(For the audio version of this blog, please visit: https://brothersinchristcmf.org/wp-content/uploads/2025/01/Mass-Blog-for-the-2nd-Sunday-of-Ordinary-Time-2025.mp3)
Mary taught Jesus a lesson at the Cana wedding feast before Jesus taught one to its headwaiter. It’s always time to serve the good stuff. So when the choice wine ran out, Mary enlisted her son’s help.
“They have no wine.”
Jesus responds,
“Woman, how does your concern affect me? My hour has not yet come.”
Mary didn’t have to say another word to him, but maybe she shot him one of those Mom-looks, because the only other thing she had to say was to the servers:
“Do whatever he tells you.”
Fast-forward 2,000 years. Turns out, we’re ALL obedient servers called to do whatever He tells us!
Our very selfhood is God’s gift of abundance, and each of us is called to keep God’s grace flowing. We’re more than just containers of God’s grace, we’re distributors of it. It doesn’t matter how many recipients there are, as long as we’re here, it never runs out. Neither does God’s joy in giving it.
Even Isaiah couldn’t contain God’s joy, as Sunday’s first reading indicates (Isaiah 62:1-5). Through this great prophet, God gave the Promised Land a new name: “My Delight.” And Isaiah did what prophets do: spread God’s glory so even kings couldn’t compete with it and their subjects couldn’t deny it.
None of us can contain God’s glory as expressed through each of us. As Paul teaches, it overflows through all of us but manifests itself in different ways.
“There are different kinds of spiritual gifts but the same Spirit; there are different forms of service but the same Lord; there are different workings but the same God who produces all of them in everyone.” (1 Corinthians 12:4-11)
Abundantly.
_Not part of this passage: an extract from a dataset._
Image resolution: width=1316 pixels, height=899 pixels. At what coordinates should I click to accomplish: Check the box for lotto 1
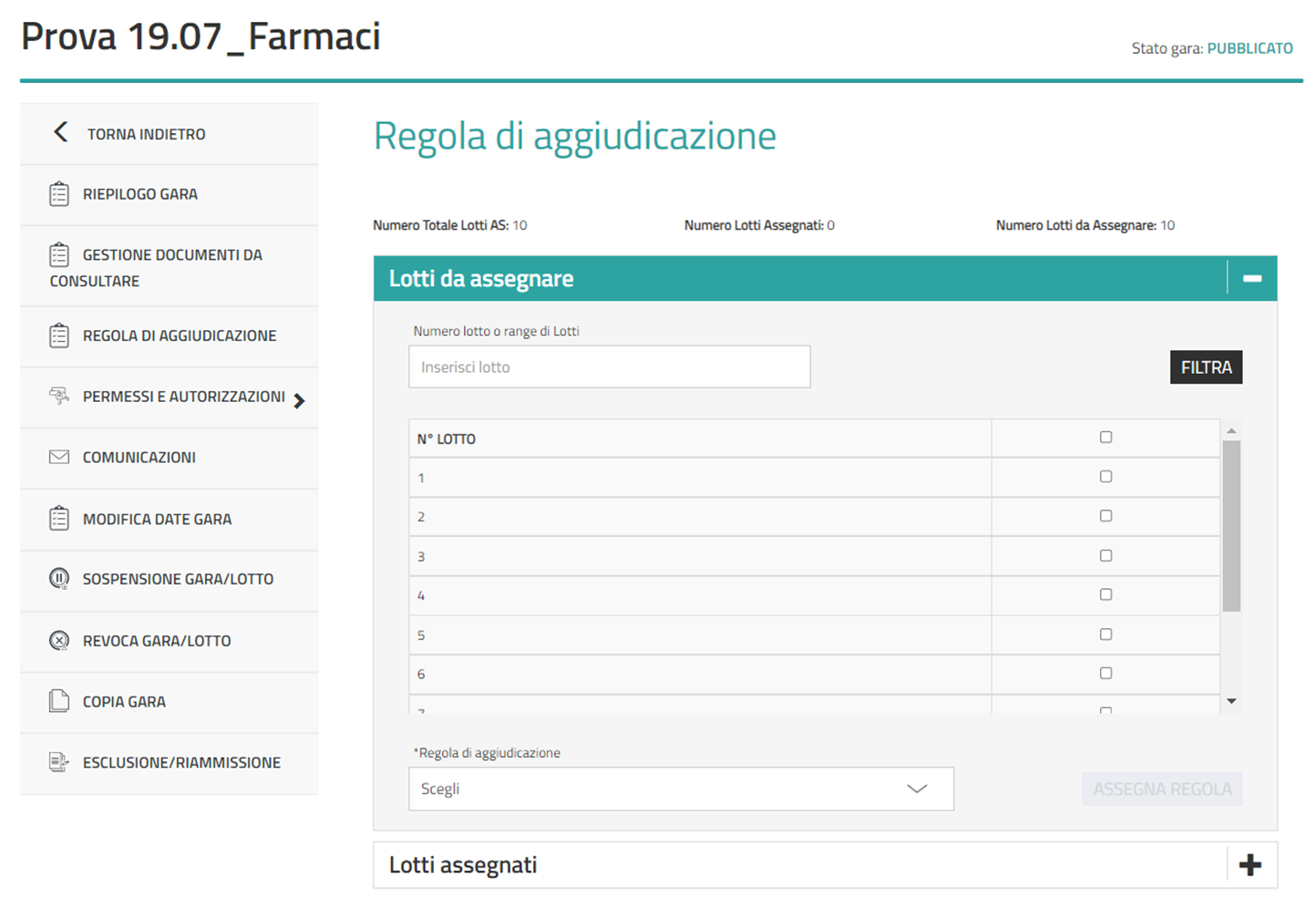pyautogui.click(x=1105, y=477)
Like the fine wine at Cana, God’s grace is never exhausted as long as we’re here to serve it. And as Paul also reminded the Corinthians, God loves a cheerful giver.
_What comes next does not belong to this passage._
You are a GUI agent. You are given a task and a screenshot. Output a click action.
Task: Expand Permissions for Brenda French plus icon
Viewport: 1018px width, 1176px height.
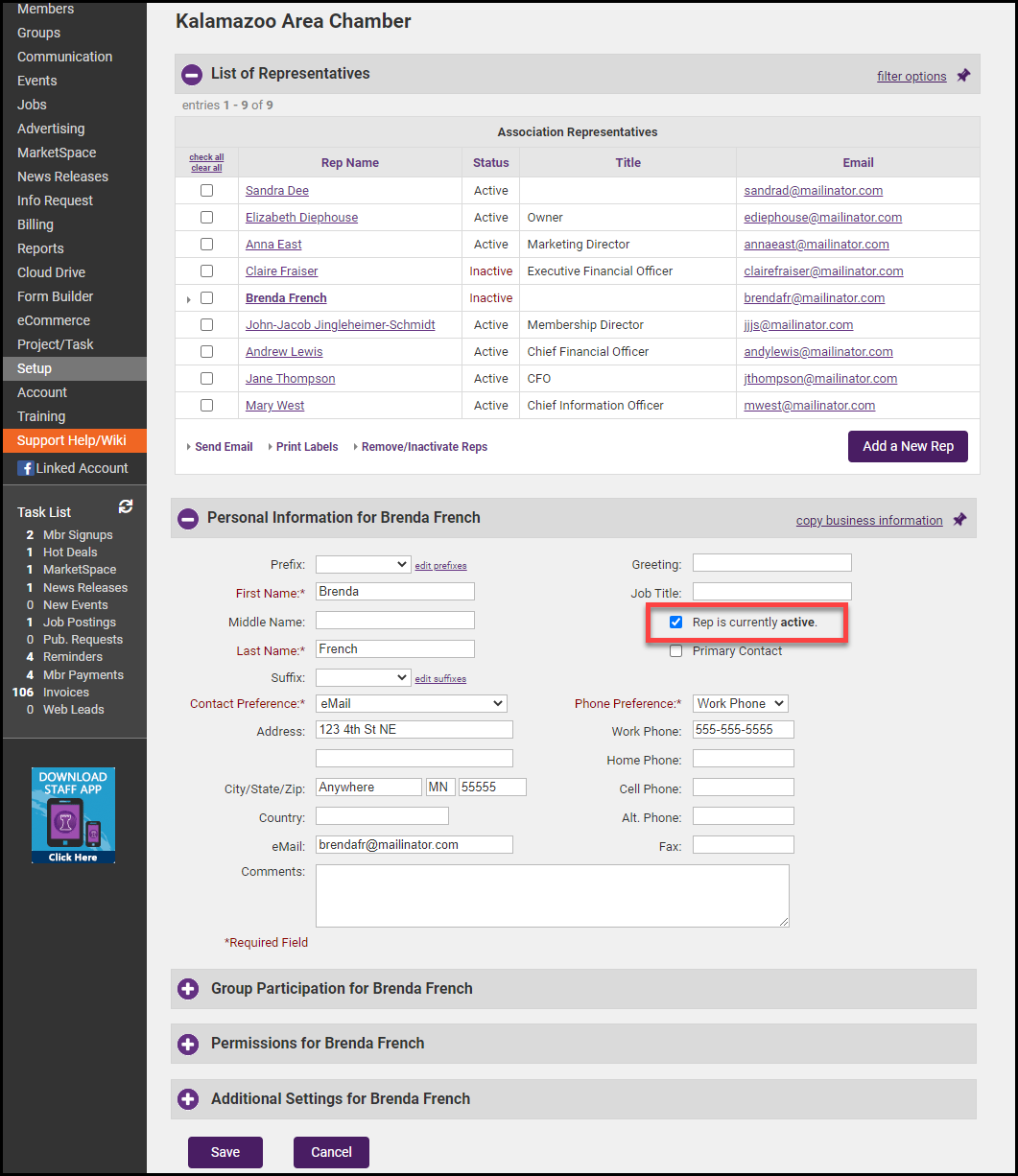[x=188, y=1044]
“God is able to make every grace abundant for you, so that in all things, always having all you need, you may have an abundance for every good work. … his righteousness endures forever.” (2Corinthians 9:8)
Forever means timeless, and as Mary taught Jesus, our hour is always now.
Priest and philosopher John O’Donohue took Mary’s lesson to heart, reminding us that we are all timeless expressions of God’s grace.
“You did not invent yourself or bring yourself here,” he taught. “In terms of human time, the mystery of your individuality was dreamed for millions of years. Your strange and restless uniqueness is an intimate expression of God and who you are says something of who God is.”
Like the fine wine at Cana, God is good all the time.
–Tom Andel
So many lessons in these readings and this blog. To me, the essential takeaway is “do whatever he tells you!”
Such simple advice coming from one who would know, the first disciple of our Lord, his mother Mary. If only we can accept the grace to heed and live out these truths. Do whatever he tells you!
There are countless ways to seek out and determine what this supernatural advice means to each of us. How does Jesus direct us? It can start by our being open to his word in scripture. Certainly, in feeding on His word in the Holy Eucharist.
Do whatever He tells you!
The desire to take God’s direction lends integrity to how we serve what He puts in us. His grace is like the wine that becomes Christ’s sacred blood. It can turn a broken cup into a chalice.
“Like the fine wine at Cana, God is good all the time.”